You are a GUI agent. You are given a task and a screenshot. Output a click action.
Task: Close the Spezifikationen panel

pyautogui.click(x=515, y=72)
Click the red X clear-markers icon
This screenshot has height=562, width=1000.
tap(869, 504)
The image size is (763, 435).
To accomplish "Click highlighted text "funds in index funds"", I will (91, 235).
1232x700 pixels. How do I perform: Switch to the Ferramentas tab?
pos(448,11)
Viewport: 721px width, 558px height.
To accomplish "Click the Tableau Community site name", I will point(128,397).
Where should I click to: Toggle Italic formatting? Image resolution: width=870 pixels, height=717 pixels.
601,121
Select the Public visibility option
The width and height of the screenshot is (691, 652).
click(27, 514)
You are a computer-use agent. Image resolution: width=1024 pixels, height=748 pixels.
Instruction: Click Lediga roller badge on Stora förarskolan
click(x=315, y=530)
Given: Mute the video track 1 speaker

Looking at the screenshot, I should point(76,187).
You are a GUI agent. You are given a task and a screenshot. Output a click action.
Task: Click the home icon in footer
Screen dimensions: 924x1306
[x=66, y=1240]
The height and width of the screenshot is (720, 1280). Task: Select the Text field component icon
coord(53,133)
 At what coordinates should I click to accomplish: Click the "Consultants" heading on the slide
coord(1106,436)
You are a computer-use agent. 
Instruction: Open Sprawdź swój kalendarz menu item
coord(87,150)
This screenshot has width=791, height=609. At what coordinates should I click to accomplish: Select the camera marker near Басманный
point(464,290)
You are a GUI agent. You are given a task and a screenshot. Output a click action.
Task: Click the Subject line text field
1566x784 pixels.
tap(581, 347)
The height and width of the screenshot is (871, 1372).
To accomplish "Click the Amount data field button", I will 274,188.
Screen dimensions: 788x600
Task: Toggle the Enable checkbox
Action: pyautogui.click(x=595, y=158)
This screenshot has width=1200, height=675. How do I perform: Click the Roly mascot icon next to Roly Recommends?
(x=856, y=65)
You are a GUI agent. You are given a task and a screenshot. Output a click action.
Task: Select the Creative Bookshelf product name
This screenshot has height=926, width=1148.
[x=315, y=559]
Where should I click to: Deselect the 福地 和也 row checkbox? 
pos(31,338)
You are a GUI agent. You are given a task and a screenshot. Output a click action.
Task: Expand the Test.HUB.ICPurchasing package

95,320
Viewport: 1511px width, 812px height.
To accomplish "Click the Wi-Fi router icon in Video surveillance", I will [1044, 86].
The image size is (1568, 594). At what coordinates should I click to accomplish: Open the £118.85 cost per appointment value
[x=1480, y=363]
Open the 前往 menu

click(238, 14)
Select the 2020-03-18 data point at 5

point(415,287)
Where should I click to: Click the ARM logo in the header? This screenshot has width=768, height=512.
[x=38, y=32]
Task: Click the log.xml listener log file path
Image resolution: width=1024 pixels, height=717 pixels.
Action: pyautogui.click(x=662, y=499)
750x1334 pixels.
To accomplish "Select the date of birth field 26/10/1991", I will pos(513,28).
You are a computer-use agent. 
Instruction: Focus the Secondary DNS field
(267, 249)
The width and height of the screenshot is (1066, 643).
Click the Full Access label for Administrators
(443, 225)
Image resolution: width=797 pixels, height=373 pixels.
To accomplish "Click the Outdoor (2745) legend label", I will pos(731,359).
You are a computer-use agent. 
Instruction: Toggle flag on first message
______
WORK REQUIRED:
All of the material must be given again without any change.

ANSWER SPACE:
You are a GUI agent. You are given a task and a screenshot. Output a click action.
Task: Close the Spezifikationen panel

pyautogui.click(x=515, y=72)
Click the red X clear-markers icon
This screenshot has height=562, width=1000.
tap(869, 504)
The image size is (763, 435).
To accomplish "Click highlighted text "funds in index funds"", I will (91, 235).
1232x700 pixels. How do I perform: Switch to the Ferramentas tab?
pos(448,11)
Viewport: 721px width, 558px height.
To accomplish "Click the Tableau Community site name", I will point(128,397).
Where should I click to: Toggle Italic formatting? Image resolution: width=870 pixels, height=717 pixels.
601,121
Select the Public visibility option
The width and height of the screenshot is (691, 652).
click(27, 514)
You are a computer-use agent. Image resolution: width=1024 pixels, height=748 pixels.
Instruction: Click Lediga roller badge on Stora förarskolan
click(x=315, y=530)
Given: Mute the video track 1 speaker

Looking at the screenshot, I should point(76,187).
You are a GUI agent. You are given a task and a screenshot. Output a click action.
Task: Click the home icon in footer
Screen dimensions: 924x1306
[x=66, y=1240]
The height and width of the screenshot is (720, 1280). Task: Select the Text field component icon
coord(53,133)
 At what coordinates should I click to accomplish: Click the "Consultants" heading on the slide
coord(1106,436)
You are a computer-use agent. 
Instruction: Open Sprawdź swój kalendarz menu item
coord(87,150)
This screenshot has width=791, height=609. At what coordinates should I click to accomplish: Select the camera marker near Басманный
point(464,290)
You are a GUI agent. You are given a task and a screenshot. Output a click action.
Task: Click the Subject line text field
1566x784 pixels.
tap(581, 347)
The height and width of the screenshot is (871, 1372).
To accomplish "Click the Amount data field button", I will 274,188.
Screen dimensions: 788x600
Task: Toggle the Enable checkbox
Action: pyautogui.click(x=595, y=158)
This screenshot has width=1200, height=675. How do I perform: Click the Roly mascot icon next to Roly Recommends?
(x=856, y=65)
You are a GUI agent. You are given a task and a screenshot. Output a click action.
Task: Select the Creative Bookshelf product name
This screenshot has height=926, width=1148.
[x=315, y=559]
Where should I click to: Deselect the 福地 和也 row checkbox? 
pos(31,338)
You are a GUI agent. You are given a task and a screenshot. Output a click action.
Task: Expand the Test.HUB.ICPurchasing package

95,320
Viewport: 1511px width, 812px height.
To accomplish "Click the Wi-Fi router icon in Video surveillance", I will [1044, 86].
The image size is (1568, 594). At what coordinates should I click to accomplish: Open the £118.85 cost per appointment value
[x=1480, y=363]
Open the 前往 menu

click(238, 14)
Select the 2020-03-18 data point at 5

point(415,287)
Where should I click to: Click the ARM logo in the header? This screenshot has width=768, height=512.
[x=38, y=32]
Task: Click the log.xml listener log file path
Image resolution: width=1024 pixels, height=717 pixels.
Action: pyautogui.click(x=662, y=499)
750x1334 pixels.
To accomplish "Select the date of birth field 26/10/1991", I will pos(513,28).
You are a computer-use agent. 
Instruction: Focus the Secondary DNS field
(267, 249)
The width and height of the screenshot is (1066, 643).
Click the Full Access label for Administrators
(443, 225)
Image resolution: width=797 pixels, height=373 pixels.
To accomplish "Click the Outdoor (2745) legend label", I will pos(731,359).
You are a computer-use agent. 
Instruction: Toggle flag on first message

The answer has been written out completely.